#### [Task directions]
In the entries below, find the line with "Click the Thickness exponent input field" and the line with "This screenshot has width=600, height=750.". Return those two lines and all lines between them, exactly.

#### [Saved entries]

* * * * * * * * *

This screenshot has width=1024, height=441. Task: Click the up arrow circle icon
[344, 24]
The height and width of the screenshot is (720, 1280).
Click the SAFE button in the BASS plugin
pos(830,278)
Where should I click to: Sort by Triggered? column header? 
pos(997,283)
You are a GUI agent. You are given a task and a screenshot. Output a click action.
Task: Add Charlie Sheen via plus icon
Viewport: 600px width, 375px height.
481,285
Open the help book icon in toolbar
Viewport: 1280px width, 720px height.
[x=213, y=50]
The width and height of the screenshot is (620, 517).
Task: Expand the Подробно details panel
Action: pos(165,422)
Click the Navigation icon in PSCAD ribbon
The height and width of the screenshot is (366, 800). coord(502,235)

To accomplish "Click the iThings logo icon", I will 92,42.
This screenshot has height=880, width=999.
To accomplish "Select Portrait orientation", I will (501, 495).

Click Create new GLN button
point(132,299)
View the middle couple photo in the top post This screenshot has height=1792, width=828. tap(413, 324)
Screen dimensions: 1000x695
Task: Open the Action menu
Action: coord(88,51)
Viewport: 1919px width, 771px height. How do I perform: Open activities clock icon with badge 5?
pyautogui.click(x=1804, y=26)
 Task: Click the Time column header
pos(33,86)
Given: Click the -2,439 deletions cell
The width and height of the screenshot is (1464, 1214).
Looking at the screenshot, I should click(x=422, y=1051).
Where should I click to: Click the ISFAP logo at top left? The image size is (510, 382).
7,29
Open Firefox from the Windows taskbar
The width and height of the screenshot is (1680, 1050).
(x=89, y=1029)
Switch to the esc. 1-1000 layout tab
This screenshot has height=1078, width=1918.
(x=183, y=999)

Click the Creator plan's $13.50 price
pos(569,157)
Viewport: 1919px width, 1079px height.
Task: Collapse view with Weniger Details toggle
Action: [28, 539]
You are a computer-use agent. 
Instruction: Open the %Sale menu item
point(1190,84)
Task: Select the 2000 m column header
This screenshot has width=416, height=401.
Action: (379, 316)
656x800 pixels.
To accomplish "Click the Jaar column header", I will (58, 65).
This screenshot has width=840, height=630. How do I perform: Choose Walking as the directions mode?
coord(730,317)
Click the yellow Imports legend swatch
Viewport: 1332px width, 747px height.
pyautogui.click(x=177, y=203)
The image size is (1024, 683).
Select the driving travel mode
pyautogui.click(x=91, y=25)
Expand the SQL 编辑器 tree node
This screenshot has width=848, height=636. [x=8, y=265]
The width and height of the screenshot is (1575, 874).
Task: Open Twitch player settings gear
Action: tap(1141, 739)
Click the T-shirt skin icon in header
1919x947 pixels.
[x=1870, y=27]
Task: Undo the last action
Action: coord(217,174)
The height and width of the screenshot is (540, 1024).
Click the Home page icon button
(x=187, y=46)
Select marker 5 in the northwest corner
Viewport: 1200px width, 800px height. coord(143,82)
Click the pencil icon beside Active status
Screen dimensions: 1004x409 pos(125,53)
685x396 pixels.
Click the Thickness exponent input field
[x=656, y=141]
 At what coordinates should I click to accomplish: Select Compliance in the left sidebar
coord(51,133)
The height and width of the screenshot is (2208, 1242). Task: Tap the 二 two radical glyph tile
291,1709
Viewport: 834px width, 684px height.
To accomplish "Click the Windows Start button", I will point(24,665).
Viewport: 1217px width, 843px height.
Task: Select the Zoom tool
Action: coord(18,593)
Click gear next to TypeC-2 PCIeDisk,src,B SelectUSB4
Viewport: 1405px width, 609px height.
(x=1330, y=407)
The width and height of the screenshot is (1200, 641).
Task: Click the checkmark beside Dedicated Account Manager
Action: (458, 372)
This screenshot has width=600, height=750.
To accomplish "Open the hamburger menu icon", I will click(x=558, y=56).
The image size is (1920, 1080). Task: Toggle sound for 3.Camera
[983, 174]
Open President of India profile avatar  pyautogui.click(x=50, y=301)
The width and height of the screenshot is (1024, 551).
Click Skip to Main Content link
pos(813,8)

* * * * * * * * *

#### [Expected answer]
Click the Thickness exponent input field
[x=656, y=141]
 At what coordinates should I click to accomplish: Select Compliance in the left sidebar
coord(51,133)
The height and width of the screenshot is (2208, 1242). Task: Tap the 二 two radical glyph tile
291,1709
Viewport: 834px width, 684px height.
To accomplish "Click the Windows Start button", I will point(24,665).
Viewport: 1217px width, 843px height.
Task: Select the Zoom tool
Action: coord(18,593)
Click gear next to TypeC-2 PCIeDisk,src,B SelectUSB4
Viewport: 1405px width, 609px height.
(x=1330, y=407)
The width and height of the screenshot is (1200, 641).
Task: Click the checkmark beside Dedicated Account Manager
Action: (458, 372)
This screenshot has width=600, height=750.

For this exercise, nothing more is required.